ICYMI: On December 5, we sent you some great news about results at the Foundation. If you missed it, you can read it here.
Quotes of Note
“Let me never fall into the vulgar mistake of dreaming that I am persecuted whenever I am contradicted.” – Ralph Waldo Emerson
“The ordaining of laws in favor of one part of the nation, to the prejudice and oppression of another, is certainly the most erroneous and mistaken policy. An equal dispensation of protection, rights, privileges, and advantages, is what every part is entitled to, and ought to enjoy.” – Benjamin Franklin
“‘Can you assure the boys and girls of this country that NORAD and the Air Force is fully prepared to track Santa once again?’ Senator Tom Cotton asked. ‘I don’t have a complete intelligence report, senator, but I understand that the reindeer have been in fact fed their quantity of oats and are prepared for the delivery of all of those gifts to those who have been nice and not naughty,’ General Paul Selva said.” – CNN
Kudos: Vetoing an ordinance change increasing retirement pay for the mayor and City Council, Statesboro Mayor Jan Moore declared, “The approval of this increase in retirement pay for elected officials is demonstrative of elected officials placing their personal financial interests above the public interest and the interests of the employees of the City of Statesboro.” Source: Statesboro Herald
Back to basics: In 2016, Georgia will release an A-F School Grading System for schools, joining 15 other states in grading schools A-F. The grade will include student achievement, achievement gap closure and student growth, with the calculation to be determined by the State Board of Education. Source: Foundation for Excellence in Education
Teacher Quality: An audit by the state Department of Audits and Accounts finds that Teach for America teachers get better results than traditional teachers, but tend to leave the profession earlier. The study noted that the turnover rate in low-income schools, where most TFA teachers teach, is high for all teachers. Source: Insider Advantage
Reform proposals: Allowing flexibility in testing so students can move at their own pace is one of the recommendations of the Governor’s Education Reform Commission, The Atlanta Journal-Constitution reports. It’s known as competency-based learning.
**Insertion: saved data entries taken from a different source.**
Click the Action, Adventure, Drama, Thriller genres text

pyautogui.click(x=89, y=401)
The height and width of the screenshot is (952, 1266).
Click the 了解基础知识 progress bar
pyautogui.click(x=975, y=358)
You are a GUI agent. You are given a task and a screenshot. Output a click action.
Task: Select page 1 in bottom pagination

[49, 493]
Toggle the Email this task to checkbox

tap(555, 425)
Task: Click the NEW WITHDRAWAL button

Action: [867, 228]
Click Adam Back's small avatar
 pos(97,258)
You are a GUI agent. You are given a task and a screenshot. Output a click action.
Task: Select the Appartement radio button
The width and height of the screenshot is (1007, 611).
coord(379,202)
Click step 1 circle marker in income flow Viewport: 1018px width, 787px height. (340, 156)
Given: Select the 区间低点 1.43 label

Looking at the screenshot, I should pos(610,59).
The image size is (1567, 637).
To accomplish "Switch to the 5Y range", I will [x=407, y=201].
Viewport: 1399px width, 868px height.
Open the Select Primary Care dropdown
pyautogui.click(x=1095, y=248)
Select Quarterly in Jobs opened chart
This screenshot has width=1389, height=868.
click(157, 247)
You heard it here first: Tom Vander Ark highlights a Georgia startup: “Gareth Genner’s Parish.Academy is a micro kit for Catholic schools. The Atlanta-based startup empowers the creation and operation of 40-160 student schools with an annual cost of $3,750 per student.” Sound familiar? Genner was a speaker at this year’s Georgia Legislative Policy Forum!
If you find yourself in a hole: The Atlanta City Council approved a 50-mile Streetcar System Plan this week.“This plan, when implemented, will solidify our city’s commitment to improving social equity and increasing economic mobility for all of our citizens,” a news release declared. The Foundation has written extensively criticizing the project, whose current 2.7-mile system was initially projected to cost $72 million. The last official cost estimate – back in 2013 before operations began – was $98 million.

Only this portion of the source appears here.